There’s a universe of voting systems out there. Popular among social scientists is the Borda count, in which voters rank candidates, the ranks are converted to points, and whoever tallies the least points wins. (Nanson and Baldwin are variations on Borda, in which the Borda tallies are used to eliminate low-ranking candidates before a final tally is computed.) No one system is perfect, though, and nearly every one is susceptible to what’s known as manipulation or, more politely, strategic voting. (The exceptions to this rule include dictatorship and not allowing pre-selected candidates to win, even if voters would want them to.) That’s what you call it when someone votes for a second-choice candidate that stands a better chance of winning than her first choice, and you don’t need to look far afield for examples. It was a hot topic in the 2000 United States presidential election, when some viewed Ralph Nader as a spoiler candidate and urged liberals to vote for Al Gore instead.

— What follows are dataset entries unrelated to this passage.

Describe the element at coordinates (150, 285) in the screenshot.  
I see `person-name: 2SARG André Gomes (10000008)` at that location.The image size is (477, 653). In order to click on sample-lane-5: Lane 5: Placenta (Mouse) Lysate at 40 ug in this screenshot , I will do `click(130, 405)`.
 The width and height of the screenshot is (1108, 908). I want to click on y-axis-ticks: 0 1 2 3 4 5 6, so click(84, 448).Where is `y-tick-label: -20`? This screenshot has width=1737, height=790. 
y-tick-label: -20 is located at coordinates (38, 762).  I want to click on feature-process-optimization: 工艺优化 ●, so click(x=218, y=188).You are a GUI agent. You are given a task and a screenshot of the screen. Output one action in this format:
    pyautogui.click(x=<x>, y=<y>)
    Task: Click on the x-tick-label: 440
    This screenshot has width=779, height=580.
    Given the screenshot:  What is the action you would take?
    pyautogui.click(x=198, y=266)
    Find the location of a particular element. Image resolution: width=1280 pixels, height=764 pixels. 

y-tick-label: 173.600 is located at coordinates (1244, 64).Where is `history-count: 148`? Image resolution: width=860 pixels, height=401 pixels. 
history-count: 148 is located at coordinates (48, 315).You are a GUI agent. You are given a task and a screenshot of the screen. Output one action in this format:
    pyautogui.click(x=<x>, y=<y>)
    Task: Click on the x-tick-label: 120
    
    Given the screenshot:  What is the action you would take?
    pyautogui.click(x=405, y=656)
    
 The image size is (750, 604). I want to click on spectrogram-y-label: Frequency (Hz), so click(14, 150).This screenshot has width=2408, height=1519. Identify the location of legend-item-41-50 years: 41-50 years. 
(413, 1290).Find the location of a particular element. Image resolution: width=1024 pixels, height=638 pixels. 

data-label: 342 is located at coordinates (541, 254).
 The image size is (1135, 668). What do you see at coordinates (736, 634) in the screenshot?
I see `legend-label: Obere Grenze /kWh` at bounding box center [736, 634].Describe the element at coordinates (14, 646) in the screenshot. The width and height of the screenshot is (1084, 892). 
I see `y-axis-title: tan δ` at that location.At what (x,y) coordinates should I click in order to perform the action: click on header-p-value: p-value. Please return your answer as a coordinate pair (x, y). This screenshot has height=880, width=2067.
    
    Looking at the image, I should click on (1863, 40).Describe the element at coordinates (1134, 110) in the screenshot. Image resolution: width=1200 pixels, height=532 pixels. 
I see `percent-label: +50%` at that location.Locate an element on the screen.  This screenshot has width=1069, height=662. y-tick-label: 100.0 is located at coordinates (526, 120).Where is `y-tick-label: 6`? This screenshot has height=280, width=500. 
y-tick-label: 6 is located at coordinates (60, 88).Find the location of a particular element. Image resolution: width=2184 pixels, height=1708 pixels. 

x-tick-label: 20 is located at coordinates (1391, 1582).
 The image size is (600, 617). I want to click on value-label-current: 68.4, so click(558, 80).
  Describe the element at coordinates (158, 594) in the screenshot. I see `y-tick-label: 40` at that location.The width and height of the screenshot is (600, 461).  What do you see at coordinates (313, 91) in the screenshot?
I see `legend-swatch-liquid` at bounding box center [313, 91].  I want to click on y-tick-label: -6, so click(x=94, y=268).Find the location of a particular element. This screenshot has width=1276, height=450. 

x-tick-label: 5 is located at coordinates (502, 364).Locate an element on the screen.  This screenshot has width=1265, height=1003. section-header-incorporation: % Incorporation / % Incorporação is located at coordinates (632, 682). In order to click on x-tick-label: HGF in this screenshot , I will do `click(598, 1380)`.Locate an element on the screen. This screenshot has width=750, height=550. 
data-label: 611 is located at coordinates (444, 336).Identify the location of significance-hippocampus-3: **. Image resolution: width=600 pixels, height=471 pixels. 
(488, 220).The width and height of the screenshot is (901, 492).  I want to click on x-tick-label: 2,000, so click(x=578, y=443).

Strategic voting isn’t obviously a bad thing, but a system like majority rule that’s susceptible to manipulation also encourages people to suppress their true political preferences.
Strategic voting isn’t obviously a bad thing, but a system like majority rule that’s susceptible to manipulation also encourages people to suppress their true political preferences. As a result, political philosophers say, elections and subsequent debates do little to generate fresh ideas. But if there’s no manipulation-proof system, what can we do?
As the saying goes, the perfect is the enemy of the good, so University of Toronto computer scientist Jessica Davies and her colleagues set out to discover what’s good—at least, whether the additional steps in the Nanson and Baldwin methods help make them harder to game than Borda.
The team proved that manipulating those three is so complex that in the toughest cases even verifying the efficiency of a proposed strategy would take an impractically long amount of time. But the real world is rarely that tough, so they also tested several more practical algorithms for influencing elections. For instance, a voter who knows others’ preferences ranks her favorite candidate first and ranks all others opposite to the rest of the electorate—if enough people do that, it could cancel out the others’ choices. Although Borda was theoretically as hard to manipulate, it was in practice very easy to influence. In a series of computer simulations, the team’s algorithms could manipulate Borda voting more than 99 percent of the time, compared with about 75 percent for Nanson and Baldwin voting.
Davies cautions that the results really only apply in a world in which potential manipulators know how everyone else has voted. Still, “I do think that they would be less likely to try to manipulate a Borda election,” she says in an email, “and after that, even less likely to try to manipulate elections where there are elimination rounds.”